*** Dataset records ***

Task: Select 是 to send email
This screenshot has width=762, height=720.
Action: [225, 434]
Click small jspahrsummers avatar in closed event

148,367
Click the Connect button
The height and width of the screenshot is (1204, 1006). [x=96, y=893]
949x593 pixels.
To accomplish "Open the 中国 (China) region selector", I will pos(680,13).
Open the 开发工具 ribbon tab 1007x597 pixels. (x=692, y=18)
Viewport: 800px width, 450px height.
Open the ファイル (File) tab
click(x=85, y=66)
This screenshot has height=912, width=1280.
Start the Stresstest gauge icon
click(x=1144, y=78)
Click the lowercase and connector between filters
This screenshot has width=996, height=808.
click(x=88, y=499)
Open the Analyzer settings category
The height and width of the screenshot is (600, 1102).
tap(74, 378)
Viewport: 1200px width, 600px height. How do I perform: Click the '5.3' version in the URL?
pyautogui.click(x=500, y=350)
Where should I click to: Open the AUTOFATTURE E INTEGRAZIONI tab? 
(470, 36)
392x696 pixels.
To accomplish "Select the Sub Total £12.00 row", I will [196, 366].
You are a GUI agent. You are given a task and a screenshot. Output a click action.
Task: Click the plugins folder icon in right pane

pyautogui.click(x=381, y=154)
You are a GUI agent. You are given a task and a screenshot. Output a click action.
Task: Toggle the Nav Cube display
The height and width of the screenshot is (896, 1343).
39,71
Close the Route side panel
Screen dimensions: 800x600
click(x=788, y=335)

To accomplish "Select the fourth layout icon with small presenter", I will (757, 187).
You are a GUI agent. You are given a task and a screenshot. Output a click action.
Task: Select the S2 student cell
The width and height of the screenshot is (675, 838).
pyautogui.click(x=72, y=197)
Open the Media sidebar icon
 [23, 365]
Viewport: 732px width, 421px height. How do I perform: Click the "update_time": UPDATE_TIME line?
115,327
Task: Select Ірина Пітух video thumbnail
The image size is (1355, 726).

*** End of Dataset records ***

▶ **About this exercise**: An exact copy of every line from the one containing "Task: Toggle the Nav Cube display" through the last line of the entries is required; please add nothing.

▶ **The completed task**:
Task: Toggle the Nav Cube display
The height and width of the screenshot is (896, 1343).
39,71
Close the Route side panel
Screen dimensions: 800x600
click(x=788, y=335)

To accomplish "Select the fourth layout icon with small presenter", I will (757, 187).
You are a GUI agent. You are given a task and a screenshot. Output a click action.
Task: Select the S2 student cell
The width and height of the screenshot is (675, 838).
pyautogui.click(x=72, y=197)
Open the Media sidebar icon
 [23, 365]
Viewport: 732px width, 421px height. How do I perform: Click the "update_time": UPDATE_TIME line?
115,327
Task: Select Ірина Пітух video thumbnail
The image size is (1355, 726).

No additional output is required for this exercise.